Our Team’s Visit To The Crime Scenes:
Our visits covered the old and new road sides of the Ezu River of Death, the sites of the boreholes of controversy sunk by Governor Peter Obi and Senator Chris Ngige. The Ngige borehole is located after the police road block, while the Obi borehole, which has started running, is located along Nitel Road, all in Amansea. We also visited the River’s dumping points as well as former SARS dumping sites at Onitsha Old Cemetery, Agu-Awka and Nawfia Stream by Enugu-Agidi Junction on Onitsha-Enugu Dual Carriage Way. We spoke to some residents of Amansea and Awkuzu Communities including male and female students of UNIZIK and ANSU. At Amansea, we were told that as the villagers were discovering dozens of murdered corpses at the old and new sides of the two Enugu Roads, there were dozens of more murdered bodies floating on the Onaluokwe circle of the River. Some of the villagers told Intersociety that Onaluokwe circle is where the Ezu River of Death enlarges, which can only be accessed via canoe boats peddled by the Ijaws. They also alleged that some boat peddlers were hired and paid by police during the horrible saga to remove and shallowly bury those corpses floating on the River’s Onaluokwe circle to remove them from outsiders’ viewing.
Also, according to them, dumping extra judicially murdered corpses into the River mostly comes from the Anambra State Police Command and sometimes from Ugwuoba Community in Enugu State. Corpses emanating from Ugwuoba are usually insignificant in number (not more than three) at a time and they are usually alleged thieves caught by its local armed vigilante. To them, number of corpses found on January 19, 2013, was alarmingly higher than what they usually saw and that the reason why those corpses floated and refused to be pushed away by the River was because of drastic reduction in water currents owing to dry season. The number of corpses found on that fateful day, according to them, is 50 and far above when added to those floating on the River’s Onaluokwe circle same day. This confirms a disclosure by another university female student that a top operative of SARS had in December2012 at a liquor joint, complained that their cells as at then, contained over 100 detainees and that before the end of January 2013, half of them will be cleared(killed extra judicially).
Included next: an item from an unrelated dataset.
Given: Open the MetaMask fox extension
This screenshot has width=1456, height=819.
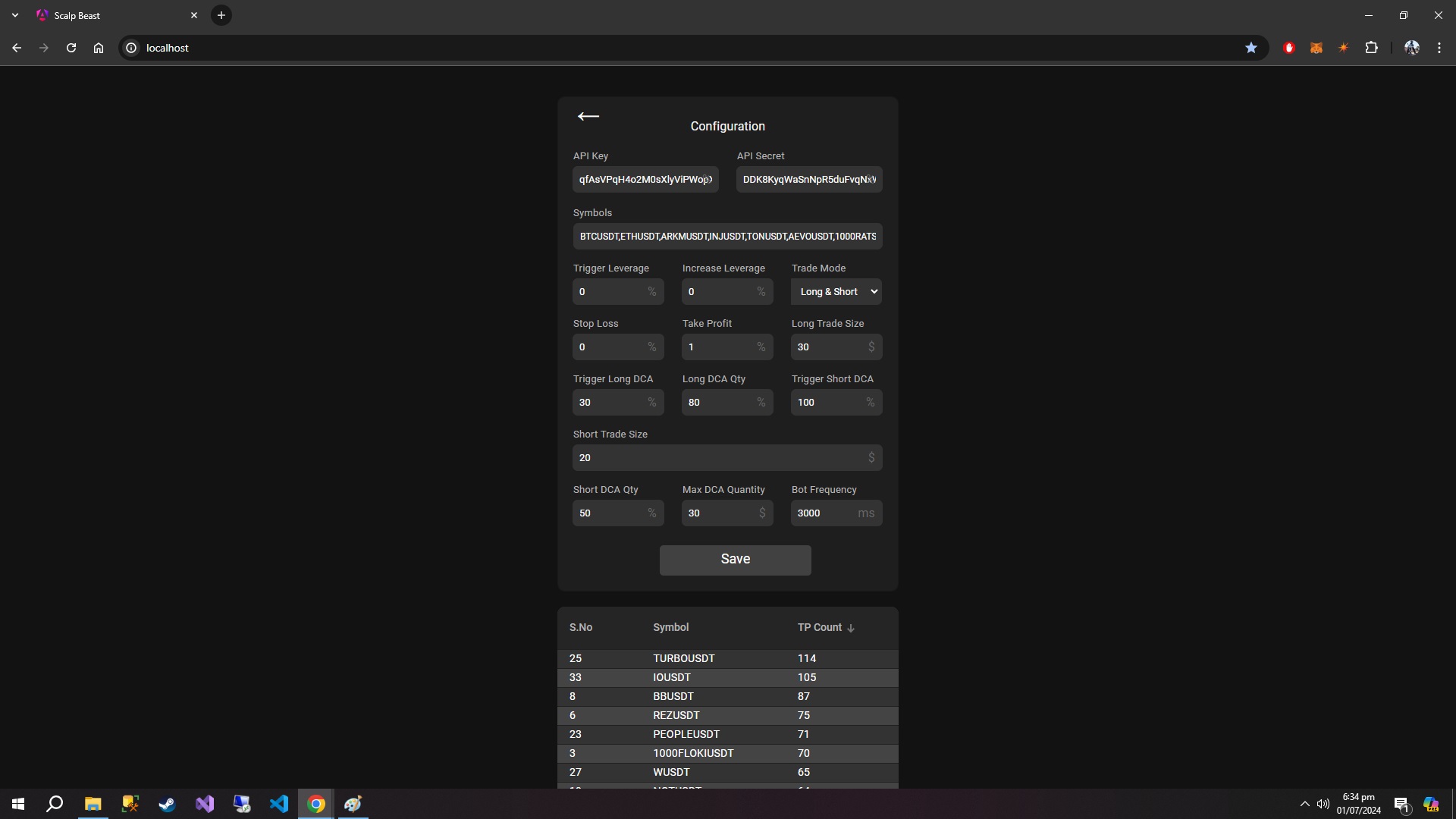Looking at the screenshot, I should tap(1316, 48).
Dating female students of ANSU is a routine among SARS operatives.
Finally, we wish to state again that the leadership of Nigeria’s Intersociety has no scores to settle with the Nigeria Police Force as a public organization, but we have a series of scores to settle with ethnic cleansers, beasts and cannibals it employs and pays through Nigeria’s collective wealth to murder and torture with reckless abandon Nigeria’s innocent citizens particularly the young Igbo sons who are at their prime age of productivity. We suspect seriously that a policy of ethnic cleansing has perfectly been designed to exterminate the Igbo productive population in Nigeria. The level of hatred and hate policing activities being visited against the Igbo race in Nigeria is taking an alarming dimension day in day out. The race is incontestably an endangered species in Nigeria today. MASSOB organization, for instance, is not different from the O’ Odua People’s Congress in Southwest Nigeria, but while the group enjoys maximum freedoms and police protection, innocent MASSOB members and Igbo law-abiding traders are hunted on daily basis and slaughtered with impunity. It has been factually established that out of every five police officers from the northern Nigeria, four would kill any Igbo man extra judicially if they have an opportunity; out of every five police officers from the Southwest Nigeria, four would do same; whereas out of every five police officers from Southeast Nigeria, one would kill a northerner or a south westerner outside the law, if he or she has an opportunity. The ratio ethnic hatred in Nigeria between Hausa/ Yoruba and Igbo is 90/20. That is to say that 90% of the former hate the Igbos, while only 20% of the latter hate the former.